Rewrite the lines from the start of the records through the line holding "Action: pyautogui.click(x=914, y=13)", inclusive, as a numbered list. Leave out blank lines.
START Data provided
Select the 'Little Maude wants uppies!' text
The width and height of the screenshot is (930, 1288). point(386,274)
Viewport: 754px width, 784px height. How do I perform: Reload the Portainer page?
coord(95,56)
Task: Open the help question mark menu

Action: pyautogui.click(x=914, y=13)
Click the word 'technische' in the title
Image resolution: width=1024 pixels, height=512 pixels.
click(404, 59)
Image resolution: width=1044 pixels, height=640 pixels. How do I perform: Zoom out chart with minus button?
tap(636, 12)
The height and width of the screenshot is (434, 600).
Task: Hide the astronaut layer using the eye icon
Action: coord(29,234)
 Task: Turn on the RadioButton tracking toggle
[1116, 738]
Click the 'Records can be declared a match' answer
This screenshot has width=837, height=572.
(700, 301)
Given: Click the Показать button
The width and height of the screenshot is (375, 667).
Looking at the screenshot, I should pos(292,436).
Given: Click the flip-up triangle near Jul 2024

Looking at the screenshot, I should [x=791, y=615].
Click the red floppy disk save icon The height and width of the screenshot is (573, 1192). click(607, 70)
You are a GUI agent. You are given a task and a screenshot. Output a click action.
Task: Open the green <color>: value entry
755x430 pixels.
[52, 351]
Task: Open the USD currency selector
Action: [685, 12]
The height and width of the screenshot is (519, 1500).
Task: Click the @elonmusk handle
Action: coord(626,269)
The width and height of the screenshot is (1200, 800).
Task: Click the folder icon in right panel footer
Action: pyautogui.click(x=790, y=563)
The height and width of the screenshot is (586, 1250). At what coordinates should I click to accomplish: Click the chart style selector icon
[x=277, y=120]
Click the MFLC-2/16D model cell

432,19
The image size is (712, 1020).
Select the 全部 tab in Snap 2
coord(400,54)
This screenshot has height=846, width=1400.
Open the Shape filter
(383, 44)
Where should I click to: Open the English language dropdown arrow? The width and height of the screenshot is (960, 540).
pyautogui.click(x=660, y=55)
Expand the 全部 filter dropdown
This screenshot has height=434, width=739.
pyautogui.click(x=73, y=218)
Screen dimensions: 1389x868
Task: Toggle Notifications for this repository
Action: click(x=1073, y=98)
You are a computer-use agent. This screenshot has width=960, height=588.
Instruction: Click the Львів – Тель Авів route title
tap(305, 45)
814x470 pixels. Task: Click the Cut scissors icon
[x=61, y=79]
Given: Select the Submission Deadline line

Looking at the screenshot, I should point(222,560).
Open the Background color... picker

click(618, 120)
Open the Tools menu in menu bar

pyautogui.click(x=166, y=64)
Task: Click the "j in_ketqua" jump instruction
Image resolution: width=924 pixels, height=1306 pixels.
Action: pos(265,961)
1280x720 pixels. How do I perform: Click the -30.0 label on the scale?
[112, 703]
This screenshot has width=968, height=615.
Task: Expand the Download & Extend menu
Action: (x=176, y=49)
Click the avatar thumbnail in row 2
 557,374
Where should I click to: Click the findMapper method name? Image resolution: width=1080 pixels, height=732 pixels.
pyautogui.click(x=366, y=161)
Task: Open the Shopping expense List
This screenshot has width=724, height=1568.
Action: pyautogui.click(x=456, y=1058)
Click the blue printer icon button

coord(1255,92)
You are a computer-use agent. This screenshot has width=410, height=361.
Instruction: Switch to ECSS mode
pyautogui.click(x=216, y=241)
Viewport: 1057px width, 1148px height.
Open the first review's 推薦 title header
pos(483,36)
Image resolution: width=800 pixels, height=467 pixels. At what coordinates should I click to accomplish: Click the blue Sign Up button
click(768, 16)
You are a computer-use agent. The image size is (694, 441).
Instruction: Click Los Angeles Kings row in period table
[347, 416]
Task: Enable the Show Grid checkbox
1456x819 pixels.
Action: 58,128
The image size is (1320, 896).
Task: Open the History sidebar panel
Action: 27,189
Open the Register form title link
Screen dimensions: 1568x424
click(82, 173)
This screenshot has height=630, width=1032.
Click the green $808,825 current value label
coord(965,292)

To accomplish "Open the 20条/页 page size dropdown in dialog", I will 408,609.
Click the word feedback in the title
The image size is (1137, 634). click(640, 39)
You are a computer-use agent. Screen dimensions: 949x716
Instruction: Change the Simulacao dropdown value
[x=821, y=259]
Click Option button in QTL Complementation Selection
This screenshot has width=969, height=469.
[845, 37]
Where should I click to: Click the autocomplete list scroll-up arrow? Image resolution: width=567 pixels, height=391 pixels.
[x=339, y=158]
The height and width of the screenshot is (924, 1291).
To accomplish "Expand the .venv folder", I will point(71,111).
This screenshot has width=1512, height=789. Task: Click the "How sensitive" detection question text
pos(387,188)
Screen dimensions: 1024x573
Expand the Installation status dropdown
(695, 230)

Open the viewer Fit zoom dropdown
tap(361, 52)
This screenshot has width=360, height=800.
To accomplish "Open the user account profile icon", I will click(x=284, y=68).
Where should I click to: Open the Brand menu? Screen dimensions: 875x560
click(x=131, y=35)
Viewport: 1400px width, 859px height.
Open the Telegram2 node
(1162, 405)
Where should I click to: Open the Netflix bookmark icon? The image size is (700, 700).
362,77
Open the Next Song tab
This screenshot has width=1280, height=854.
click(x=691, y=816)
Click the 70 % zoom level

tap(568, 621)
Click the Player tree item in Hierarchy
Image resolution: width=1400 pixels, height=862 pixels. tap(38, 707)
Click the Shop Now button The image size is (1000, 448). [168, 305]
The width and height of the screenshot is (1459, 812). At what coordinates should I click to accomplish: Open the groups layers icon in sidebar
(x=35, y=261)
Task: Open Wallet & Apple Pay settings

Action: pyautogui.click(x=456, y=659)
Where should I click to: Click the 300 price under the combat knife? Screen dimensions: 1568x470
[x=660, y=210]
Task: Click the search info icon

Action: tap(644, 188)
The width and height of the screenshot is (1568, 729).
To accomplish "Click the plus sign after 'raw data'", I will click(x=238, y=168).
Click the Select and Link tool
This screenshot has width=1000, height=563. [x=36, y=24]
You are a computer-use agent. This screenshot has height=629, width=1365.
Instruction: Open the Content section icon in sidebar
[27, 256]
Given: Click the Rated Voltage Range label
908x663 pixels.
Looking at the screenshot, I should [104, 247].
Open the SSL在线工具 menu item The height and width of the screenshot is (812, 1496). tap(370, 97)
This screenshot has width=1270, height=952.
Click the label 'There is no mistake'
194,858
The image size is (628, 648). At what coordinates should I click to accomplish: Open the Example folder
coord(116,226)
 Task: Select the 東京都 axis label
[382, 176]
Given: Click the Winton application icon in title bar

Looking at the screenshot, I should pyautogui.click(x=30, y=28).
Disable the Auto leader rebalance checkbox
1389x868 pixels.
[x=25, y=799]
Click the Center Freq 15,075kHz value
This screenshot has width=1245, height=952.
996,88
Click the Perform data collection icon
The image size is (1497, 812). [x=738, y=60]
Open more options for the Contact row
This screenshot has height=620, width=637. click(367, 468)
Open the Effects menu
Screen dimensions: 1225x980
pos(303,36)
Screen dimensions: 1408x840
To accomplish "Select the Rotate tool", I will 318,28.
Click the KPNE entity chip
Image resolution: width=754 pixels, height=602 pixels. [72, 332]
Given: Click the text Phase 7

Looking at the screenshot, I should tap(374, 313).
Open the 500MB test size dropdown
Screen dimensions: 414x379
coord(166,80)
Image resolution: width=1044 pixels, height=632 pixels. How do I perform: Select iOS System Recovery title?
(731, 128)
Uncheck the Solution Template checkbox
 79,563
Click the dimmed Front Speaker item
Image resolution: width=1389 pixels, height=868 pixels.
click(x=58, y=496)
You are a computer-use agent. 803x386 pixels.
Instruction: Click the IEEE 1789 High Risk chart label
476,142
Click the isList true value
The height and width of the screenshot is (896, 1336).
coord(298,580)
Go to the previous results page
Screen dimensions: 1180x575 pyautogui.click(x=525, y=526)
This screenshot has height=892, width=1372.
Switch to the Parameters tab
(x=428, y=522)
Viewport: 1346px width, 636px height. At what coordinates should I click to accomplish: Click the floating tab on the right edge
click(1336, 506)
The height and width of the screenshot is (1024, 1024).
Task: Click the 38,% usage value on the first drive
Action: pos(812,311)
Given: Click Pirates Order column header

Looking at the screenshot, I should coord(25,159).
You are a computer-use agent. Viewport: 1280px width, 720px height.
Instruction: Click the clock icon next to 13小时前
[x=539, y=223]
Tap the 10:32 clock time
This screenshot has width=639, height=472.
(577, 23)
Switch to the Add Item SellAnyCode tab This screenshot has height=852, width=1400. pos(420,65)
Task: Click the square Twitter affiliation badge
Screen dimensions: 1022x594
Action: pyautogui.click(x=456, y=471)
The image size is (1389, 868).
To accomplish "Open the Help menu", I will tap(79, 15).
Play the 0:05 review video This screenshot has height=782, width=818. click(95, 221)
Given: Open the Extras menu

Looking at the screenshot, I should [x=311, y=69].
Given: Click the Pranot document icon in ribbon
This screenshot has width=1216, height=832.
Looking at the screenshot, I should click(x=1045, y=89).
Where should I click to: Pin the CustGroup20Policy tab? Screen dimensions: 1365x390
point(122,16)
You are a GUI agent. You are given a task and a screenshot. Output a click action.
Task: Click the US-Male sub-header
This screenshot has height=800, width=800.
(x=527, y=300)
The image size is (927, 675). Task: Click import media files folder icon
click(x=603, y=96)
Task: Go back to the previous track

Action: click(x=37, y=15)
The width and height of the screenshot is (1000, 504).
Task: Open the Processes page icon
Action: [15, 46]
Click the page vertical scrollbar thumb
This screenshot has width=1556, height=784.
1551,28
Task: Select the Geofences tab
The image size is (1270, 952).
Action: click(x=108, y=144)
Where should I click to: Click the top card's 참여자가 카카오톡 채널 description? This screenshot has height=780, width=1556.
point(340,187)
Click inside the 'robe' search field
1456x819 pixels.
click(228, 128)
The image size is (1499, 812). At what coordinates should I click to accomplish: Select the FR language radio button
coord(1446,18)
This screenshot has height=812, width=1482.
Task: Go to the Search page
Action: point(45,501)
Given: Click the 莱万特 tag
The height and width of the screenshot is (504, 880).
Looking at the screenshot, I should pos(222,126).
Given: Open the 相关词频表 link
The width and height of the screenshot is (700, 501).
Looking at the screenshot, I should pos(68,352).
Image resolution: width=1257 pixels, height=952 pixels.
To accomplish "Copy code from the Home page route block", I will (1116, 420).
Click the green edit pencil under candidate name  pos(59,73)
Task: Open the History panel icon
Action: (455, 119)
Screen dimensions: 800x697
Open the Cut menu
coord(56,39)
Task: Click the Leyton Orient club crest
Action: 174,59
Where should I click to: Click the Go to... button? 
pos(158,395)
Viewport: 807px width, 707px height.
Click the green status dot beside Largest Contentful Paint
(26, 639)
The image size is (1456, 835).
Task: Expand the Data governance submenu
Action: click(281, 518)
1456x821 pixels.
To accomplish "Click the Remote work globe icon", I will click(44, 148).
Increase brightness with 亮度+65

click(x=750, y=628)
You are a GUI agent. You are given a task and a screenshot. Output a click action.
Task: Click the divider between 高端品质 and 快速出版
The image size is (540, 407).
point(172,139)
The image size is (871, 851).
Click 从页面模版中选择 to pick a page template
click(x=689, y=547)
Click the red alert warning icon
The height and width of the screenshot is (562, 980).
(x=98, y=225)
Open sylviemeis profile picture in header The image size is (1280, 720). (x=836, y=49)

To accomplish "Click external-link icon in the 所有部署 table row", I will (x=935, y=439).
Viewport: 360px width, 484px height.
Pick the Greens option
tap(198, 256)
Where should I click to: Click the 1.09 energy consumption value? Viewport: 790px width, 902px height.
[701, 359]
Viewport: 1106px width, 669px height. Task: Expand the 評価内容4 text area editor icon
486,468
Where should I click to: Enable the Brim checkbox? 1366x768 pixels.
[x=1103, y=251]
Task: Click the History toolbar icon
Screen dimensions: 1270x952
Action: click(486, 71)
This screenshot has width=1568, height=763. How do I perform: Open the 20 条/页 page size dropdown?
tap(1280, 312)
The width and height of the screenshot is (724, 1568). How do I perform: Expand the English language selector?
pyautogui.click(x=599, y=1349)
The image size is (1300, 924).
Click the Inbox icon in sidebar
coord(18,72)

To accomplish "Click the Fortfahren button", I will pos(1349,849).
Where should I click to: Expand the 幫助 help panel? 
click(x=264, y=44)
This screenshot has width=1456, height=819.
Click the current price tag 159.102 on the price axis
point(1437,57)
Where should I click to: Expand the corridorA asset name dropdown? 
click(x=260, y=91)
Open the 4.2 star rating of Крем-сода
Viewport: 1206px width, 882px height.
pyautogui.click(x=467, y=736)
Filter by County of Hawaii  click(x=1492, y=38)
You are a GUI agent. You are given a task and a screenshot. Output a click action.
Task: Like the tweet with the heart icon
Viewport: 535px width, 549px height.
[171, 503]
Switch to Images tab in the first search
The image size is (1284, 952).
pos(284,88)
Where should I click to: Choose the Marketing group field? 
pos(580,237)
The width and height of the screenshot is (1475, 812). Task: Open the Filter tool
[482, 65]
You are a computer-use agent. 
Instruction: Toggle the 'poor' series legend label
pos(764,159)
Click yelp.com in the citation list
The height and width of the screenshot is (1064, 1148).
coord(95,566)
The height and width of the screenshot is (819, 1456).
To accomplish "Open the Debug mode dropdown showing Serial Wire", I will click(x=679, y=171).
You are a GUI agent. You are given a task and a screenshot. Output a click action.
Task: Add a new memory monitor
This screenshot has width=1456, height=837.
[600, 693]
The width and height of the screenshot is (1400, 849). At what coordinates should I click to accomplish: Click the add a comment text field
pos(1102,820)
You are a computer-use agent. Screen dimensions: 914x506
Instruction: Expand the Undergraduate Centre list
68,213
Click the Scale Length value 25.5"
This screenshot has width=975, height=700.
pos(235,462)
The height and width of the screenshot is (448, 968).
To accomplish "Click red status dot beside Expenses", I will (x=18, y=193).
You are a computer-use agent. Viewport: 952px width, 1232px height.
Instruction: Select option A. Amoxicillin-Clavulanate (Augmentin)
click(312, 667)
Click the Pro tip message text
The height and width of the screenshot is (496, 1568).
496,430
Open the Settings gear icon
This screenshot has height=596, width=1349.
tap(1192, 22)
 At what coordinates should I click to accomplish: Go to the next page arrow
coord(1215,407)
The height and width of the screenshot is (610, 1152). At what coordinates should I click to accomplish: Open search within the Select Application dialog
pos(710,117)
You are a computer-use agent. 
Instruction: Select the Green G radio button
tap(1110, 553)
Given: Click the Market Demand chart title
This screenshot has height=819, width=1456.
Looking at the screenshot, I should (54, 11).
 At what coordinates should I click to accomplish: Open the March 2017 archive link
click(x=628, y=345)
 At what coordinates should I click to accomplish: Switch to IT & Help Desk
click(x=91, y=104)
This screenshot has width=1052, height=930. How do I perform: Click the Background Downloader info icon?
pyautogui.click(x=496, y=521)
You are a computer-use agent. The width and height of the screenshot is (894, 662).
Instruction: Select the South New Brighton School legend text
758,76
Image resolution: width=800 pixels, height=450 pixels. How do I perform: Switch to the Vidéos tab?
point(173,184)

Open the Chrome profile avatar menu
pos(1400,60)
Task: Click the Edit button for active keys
END Data provided
> **Expected answer**:
1. Select the 'Little Maude wants uppies!' text
2. The width and height of the screenshot is (930, 1288). point(386,274)
3. Viewport: 754px width, 784px height. How do I perform: Reload the Portainer page?
4. coord(95,56)
5. Task: Open the help question mark menu
6. Action: pyautogui.click(x=914, y=13)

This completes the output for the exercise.